Dr. Pat Welsh of the Division of Engineering at UNF and his collaborators in the Advanced Weather Information Systems Laboratory are working on realtime weather information systems, including realtime wireless data collection, assimilation and high-resolution mesoscale atmospheric modeling. Such data-intensive work requires high bandwidth communication like Lambda Rail as well as high performance computing technology and visualization of the results.

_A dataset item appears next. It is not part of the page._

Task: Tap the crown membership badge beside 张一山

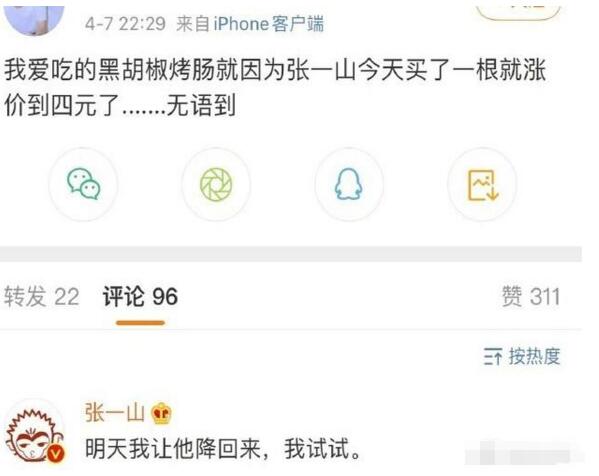Action: 161,414
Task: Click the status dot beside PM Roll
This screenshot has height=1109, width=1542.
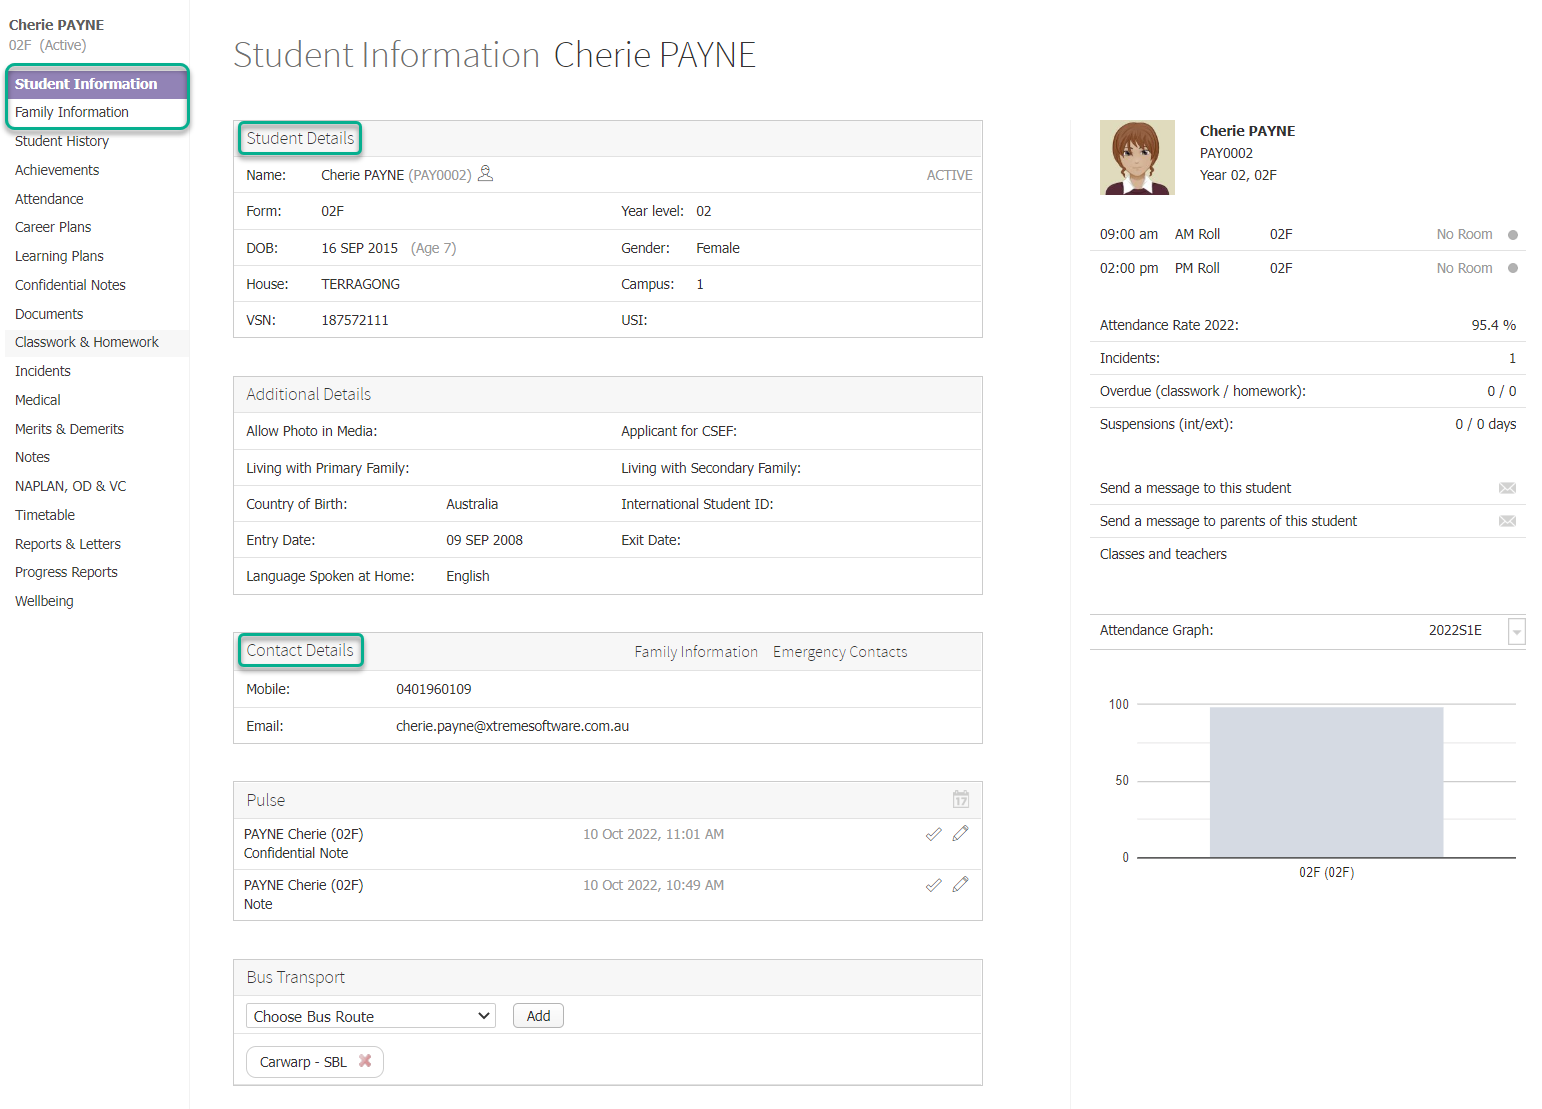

Not only do the field sensors (such as the Florida Road Weather Information System the Lab recently installed) and local datasets need to be rapidly assembled, but large gridded Global model results from the National Weather Service models are rapidly downloaded to initialize the high resolution model. The global model is then blended with added local data, satellite and Doppler radar data to start the high resolution run with the optimum state of the current atmosphere. Each model run produces a file so large it would nearly fill a CD-ROM, so Lambda Rail bandwidth is very important to the model output, as well as assembly of the input
These model results using the new Weather Research and Forecast (WRF) model developed by the National Center for Atmospheric Research (NCAR) have been shown to provide much better sea breeze and convective rain results in Florida than previous models, and performed very well for the 2003 and 2004 Hurricane seasons. The goal of this Laboratory data collection and modeling effort is to produce improved and timely data, analysis and forecasting tools to Florida weather forecasters, environmental managers, and other researchers such as hydrologic, coastal ocean and estuary modelers needing better wind and rain inputs to their models.